▽

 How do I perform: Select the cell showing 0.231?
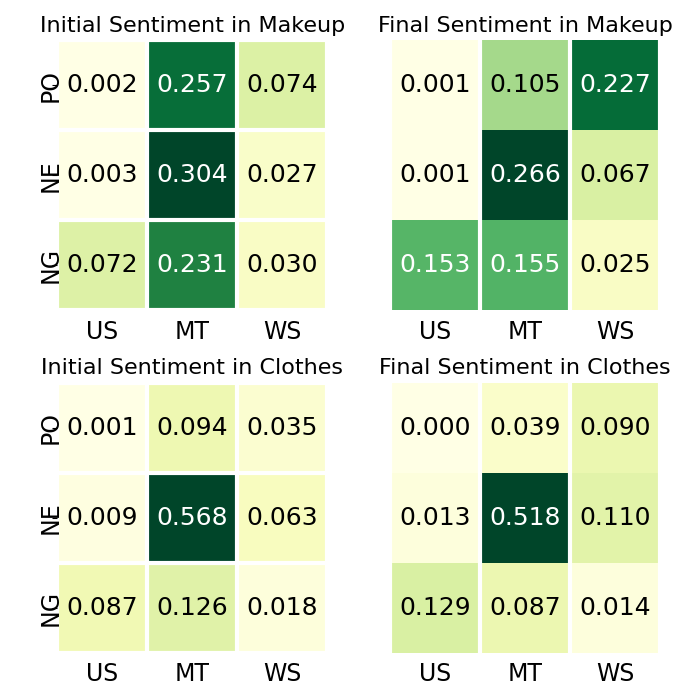point(192,265)
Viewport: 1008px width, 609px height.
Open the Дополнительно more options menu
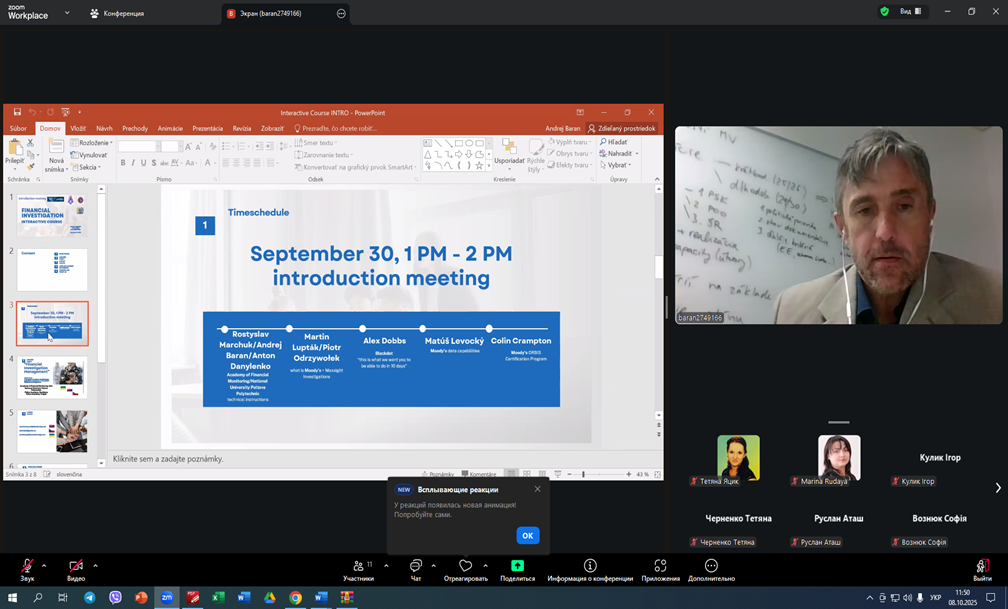711,566
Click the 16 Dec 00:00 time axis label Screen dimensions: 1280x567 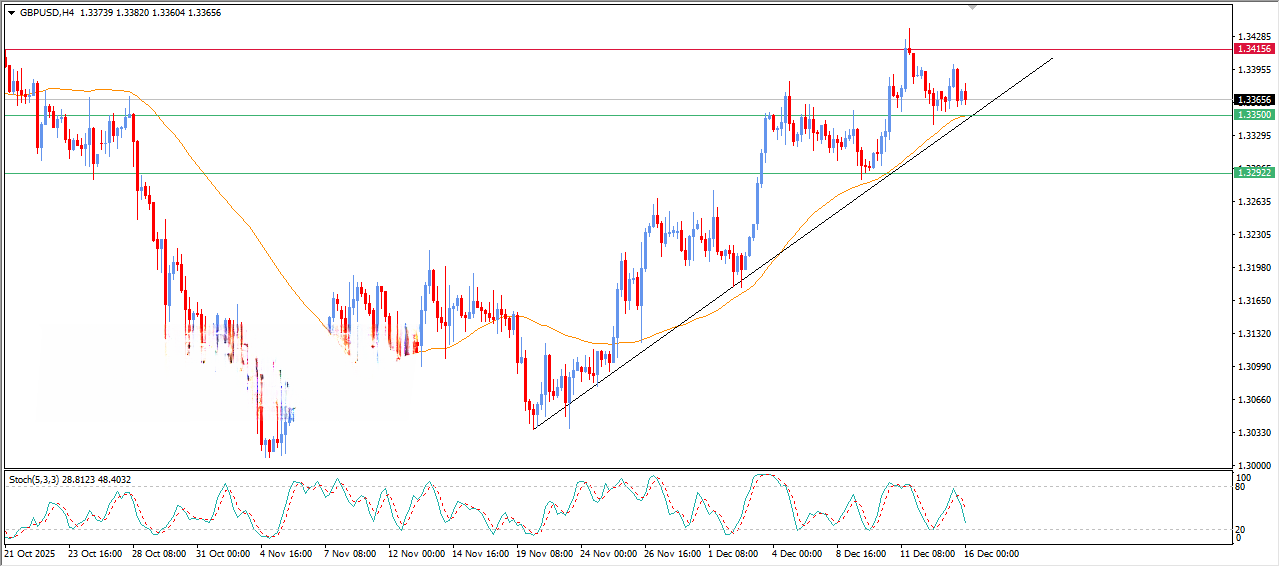point(991,553)
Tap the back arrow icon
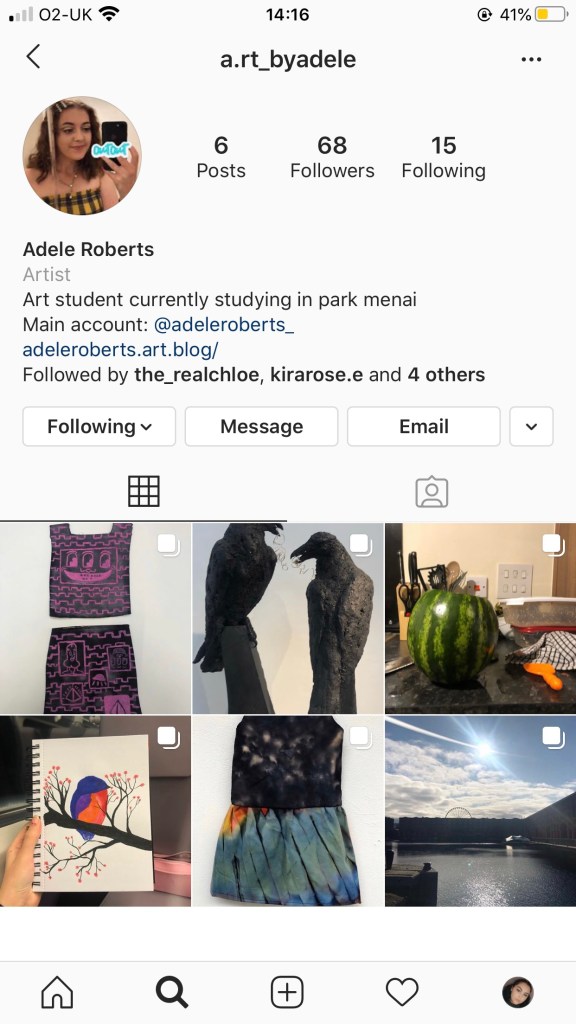The height and width of the screenshot is (1024, 576). (33, 57)
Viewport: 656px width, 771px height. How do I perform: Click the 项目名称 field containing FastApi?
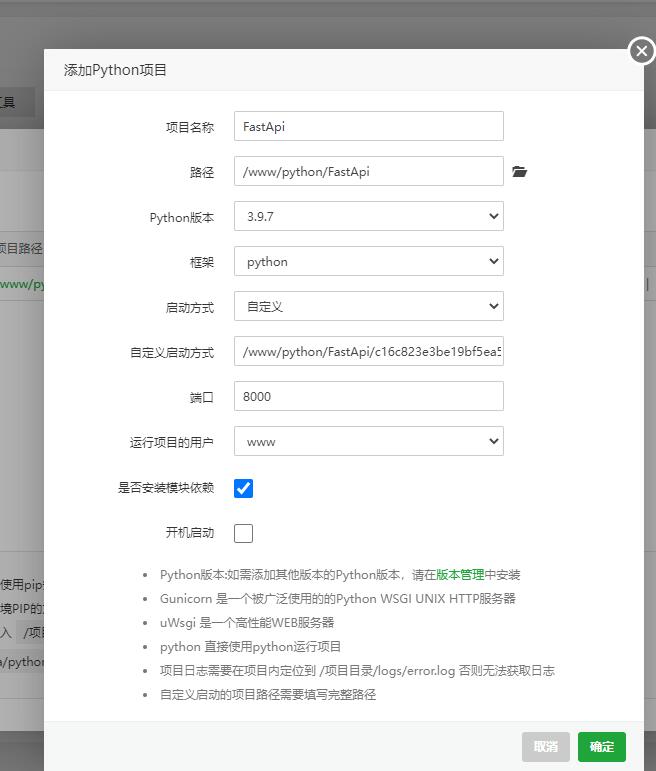(x=368, y=126)

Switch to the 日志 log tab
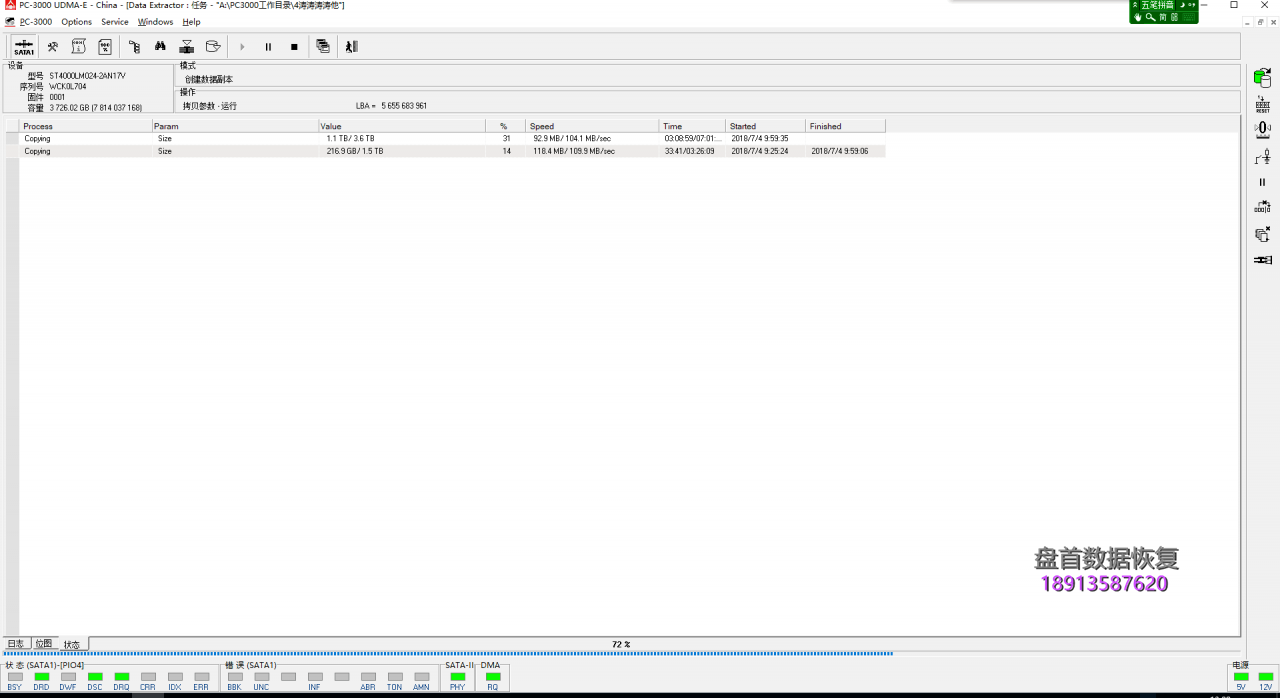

△

# TASK DIRECTIONS
The answer consists solely of the lines from the one holding "Tap the back arrow icon" through the final line of the records, both ends included, each duplicated exactly. Leave images out.

# TASK SOLUTION
Tap the back arrow icon
The height and width of the screenshot is (1024, 576). (33, 57)
Viewport: 656px width, 771px height. How do I perform: Click the 项目名称 field containing FastApi?
(x=368, y=126)

Switch to the 日志 log tab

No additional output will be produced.